** Source material follows **

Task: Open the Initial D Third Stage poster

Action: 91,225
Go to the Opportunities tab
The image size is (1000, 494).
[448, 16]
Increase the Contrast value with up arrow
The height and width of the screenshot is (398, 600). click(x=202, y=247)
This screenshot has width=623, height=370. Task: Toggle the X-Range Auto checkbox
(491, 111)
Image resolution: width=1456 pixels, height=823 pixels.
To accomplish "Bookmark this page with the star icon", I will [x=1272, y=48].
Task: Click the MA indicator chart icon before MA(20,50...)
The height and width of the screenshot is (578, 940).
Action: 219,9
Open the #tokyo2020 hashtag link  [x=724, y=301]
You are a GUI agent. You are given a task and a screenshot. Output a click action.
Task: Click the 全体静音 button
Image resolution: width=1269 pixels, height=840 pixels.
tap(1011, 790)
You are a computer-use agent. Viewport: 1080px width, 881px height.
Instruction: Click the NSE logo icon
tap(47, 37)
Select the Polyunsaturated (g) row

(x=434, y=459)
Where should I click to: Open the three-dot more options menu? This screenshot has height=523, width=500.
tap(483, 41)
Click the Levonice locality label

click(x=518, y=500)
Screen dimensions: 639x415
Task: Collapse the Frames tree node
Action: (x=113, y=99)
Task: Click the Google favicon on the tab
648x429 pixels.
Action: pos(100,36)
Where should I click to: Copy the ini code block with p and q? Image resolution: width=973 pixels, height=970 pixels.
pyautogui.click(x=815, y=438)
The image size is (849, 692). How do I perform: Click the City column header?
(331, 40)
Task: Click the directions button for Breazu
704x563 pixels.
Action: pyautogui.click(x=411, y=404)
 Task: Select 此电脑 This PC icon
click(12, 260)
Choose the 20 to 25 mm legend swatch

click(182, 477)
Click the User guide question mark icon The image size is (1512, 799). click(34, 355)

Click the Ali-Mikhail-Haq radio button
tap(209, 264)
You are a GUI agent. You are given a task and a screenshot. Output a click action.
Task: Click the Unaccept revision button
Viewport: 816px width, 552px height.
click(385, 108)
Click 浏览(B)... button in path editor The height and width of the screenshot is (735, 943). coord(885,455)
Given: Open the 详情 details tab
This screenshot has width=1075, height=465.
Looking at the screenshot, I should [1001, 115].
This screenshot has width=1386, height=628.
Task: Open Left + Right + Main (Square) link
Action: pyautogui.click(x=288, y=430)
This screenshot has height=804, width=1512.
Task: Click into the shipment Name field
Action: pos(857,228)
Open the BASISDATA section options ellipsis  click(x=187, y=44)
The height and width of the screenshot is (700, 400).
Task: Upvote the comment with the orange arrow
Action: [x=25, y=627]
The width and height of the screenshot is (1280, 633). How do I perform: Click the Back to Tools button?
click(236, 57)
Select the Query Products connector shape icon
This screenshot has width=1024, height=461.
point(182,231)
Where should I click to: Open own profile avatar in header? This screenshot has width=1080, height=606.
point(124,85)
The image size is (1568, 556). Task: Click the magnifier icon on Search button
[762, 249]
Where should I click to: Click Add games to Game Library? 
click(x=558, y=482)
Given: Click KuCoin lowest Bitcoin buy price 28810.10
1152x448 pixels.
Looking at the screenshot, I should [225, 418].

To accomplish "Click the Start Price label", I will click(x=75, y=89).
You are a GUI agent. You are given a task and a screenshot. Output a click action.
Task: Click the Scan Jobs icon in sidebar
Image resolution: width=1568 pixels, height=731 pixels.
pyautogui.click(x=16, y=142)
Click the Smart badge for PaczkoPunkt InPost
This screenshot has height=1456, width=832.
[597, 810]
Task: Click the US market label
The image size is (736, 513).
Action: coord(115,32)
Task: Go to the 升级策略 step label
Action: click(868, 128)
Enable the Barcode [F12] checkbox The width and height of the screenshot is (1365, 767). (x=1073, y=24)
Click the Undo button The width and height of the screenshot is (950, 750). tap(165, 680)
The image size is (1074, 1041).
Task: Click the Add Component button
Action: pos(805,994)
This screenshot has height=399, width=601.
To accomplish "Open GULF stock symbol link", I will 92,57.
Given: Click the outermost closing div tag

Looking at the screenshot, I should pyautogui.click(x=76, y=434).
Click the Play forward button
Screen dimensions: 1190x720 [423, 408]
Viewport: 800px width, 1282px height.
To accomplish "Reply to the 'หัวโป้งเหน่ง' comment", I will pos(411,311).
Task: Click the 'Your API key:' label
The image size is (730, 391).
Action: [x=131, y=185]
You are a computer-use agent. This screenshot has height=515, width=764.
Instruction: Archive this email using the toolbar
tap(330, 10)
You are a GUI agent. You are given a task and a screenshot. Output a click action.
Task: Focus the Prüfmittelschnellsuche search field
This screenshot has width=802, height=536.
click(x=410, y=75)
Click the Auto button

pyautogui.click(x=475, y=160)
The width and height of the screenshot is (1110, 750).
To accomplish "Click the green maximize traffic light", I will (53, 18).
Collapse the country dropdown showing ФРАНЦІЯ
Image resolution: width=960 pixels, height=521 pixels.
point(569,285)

** End of Source material **

▸ **Task instructions**
Write out the data above once more, exactly as it stands.

▸ **Your response**
Task: Open the Initial D Third Stage poster

Action: 91,225
Go to the Opportunities tab
The image size is (1000, 494).
[448, 16]
Increase the Contrast value with up arrow
The height and width of the screenshot is (398, 600). click(x=202, y=247)
This screenshot has width=623, height=370. Task: Toggle the X-Range Auto checkbox
(491, 111)
Image resolution: width=1456 pixels, height=823 pixels.
To accomplish "Bookmark this page with the star icon", I will [x=1272, y=48].
Task: Click the MA indicator chart icon before MA(20,50...)
The height and width of the screenshot is (578, 940).
Action: 219,9
Open the #tokyo2020 hashtag link  [x=724, y=301]
You are a GUI agent. You are given a task and a screenshot. Output a click action.
Task: Click the 全体静音 button
Image resolution: width=1269 pixels, height=840 pixels.
tap(1011, 790)
You are a computer-use agent. Viewport: 1080px width, 881px height.
Instruction: Click the NSE logo icon
tap(47, 37)
Select the Polyunsaturated (g) row

(x=434, y=459)
Where should I click to: Open the three-dot more options menu? This screenshot has height=523, width=500.
tap(483, 41)
Click the Levonice locality label

click(x=518, y=500)
Screen dimensions: 639x415
Task: Collapse the Frames tree node
Action: (x=113, y=99)
Task: Click the Google favicon on the tab
648x429 pixels.
Action: pos(100,36)
Where should I click to: Copy the ini code block with p and q? Image resolution: width=973 pixels, height=970 pixels.
pyautogui.click(x=815, y=438)
The image size is (849, 692). How do I perform: Click the City column header?
(331, 40)
Task: Click the directions button for Breazu
704x563 pixels.
Action: pyautogui.click(x=411, y=404)
 Task: Select 此电脑 This PC icon
click(12, 260)
Choose the 20 to 25 mm legend swatch

click(182, 477)
Click the User guide question mark icon The image size is (1512, 799). click(34, 355)

Click the Ali-Mikhail-Haq radio button
tap(209, 264)
You are a GUI agent. You are given a task and a screenshot. Output a click action.
Task: Click the Unaccept revision button
Viewport: 816px width, 552px height.
click(385, 108)
Click 浏览(B)... button in path editor The height and width of the screenshot is (735, 943). coord(885,455)
Given: Open the 详情 details tab
This screenshot has width=1075, height=465.
Looking at the screenshot, I should [1001, 115].
This screenshot has width=1386, height=628.
Task: Open Left + Right + Main (Square) link
Action: pyautogui.click(x=288, y=430)
This screenshot has height=804, width=1512.
Task: Click into the shipment Name field
Action: pos(857,228)
Open the BASISDATA section options ellipsis  click(x=187, y=44)
The height and width of the screenshot is (700, 400).
Task: Upvote the comment with the orange arrow
Action: [x=25, y=627]
The width and height of the screenshot is (1280, 633). How do I perform: Click the Back to Tools button?
click(236, 57)
Select the Query Products connector shape icon
This screenshot has width=1024, height=461.
point(182,231)
Where should I click to: Open own profile avatar in header? This screenshot has width=1080, height=606.
point(124,85)
The image size is (1568, 556). Task: Click the magnifier icon on Search button
[762, 249]
Where should I click to: Click Add games to Game Library? 
click(x=558, y=482)
Given: Click KuCoin lowest Bitcoin buy price 28810.10
1152x448 pixels.
Looking at the screenshot, I should [225, 418].

To accomplish "Click the Start Price label", I will click(x=75, y=89).
You are a GUI agent. You are given a task and a screenshot. Output a click action.
Task: Click the Scan Jobs icon in sidebar
Image resolution: width=1568 pixels, height=731 pixels.
pyautogui.click(x=16, y=142)
Click the Smart badge for PaczkoPunkt InPost
This screenshot has height=1456, width=832.
[597, 810]
Task: Click the US market label
The image size is (736, 513).
Action: coord(115,32)
Task: Go to the 升级策略 step label
Action: click(868, 128)
Enable the Barcode [F12] checkbox The width and height of the screenshot is (1365, 767). (x=1073, y=24)
Click the Undo button The width and height of the screenshot is (950, 750). tap(165, 680)
The image size is (1074, 1041).
Task: Click the Add Component button
Action: pos(805,994)
This screenshot has height=399, width=601.
To accomplish "Open GULF stock symbol link", I will 92,57.
Given: Click the outermost closing div tag

Looking at the screenshot, I should pyautogui.click(x=76, y=434).
Click the Play forward button
Screen dimensions: 1190x720 [423, 408]
Viewport: 800px width, 1282px height.
To accomplish "Reply to the 'หัวโป้งเหน่ง' comment", I will pos(411,311).
Task: Click the 'Your API key:' label
The image size is (730, 391).
Action: [x=131, y=185]
You are a computer-use agent. This screenshot has height=515, width=764.
Instruction: Archive this email using the toolbar
tap(330, 10)
You are a GUI agent. You are given a task and a screenshot. Output a click action.
Task: Focus the Prüfmittelschnellsuche search field
This screenshot has width=802, height=536.
click(x=410, y=75)
Click the Auto button

pyautogui.click(x=475, y=160)
The width and height of the screenshot is (1110, 750).
To accomplish "Click the green maximize traffic light", I will (53, 18).
Collapse the country dropdown showing ФРАНЦІЯ
Image resolution: width=960 pixels, height=521 pixels.
point(569,285)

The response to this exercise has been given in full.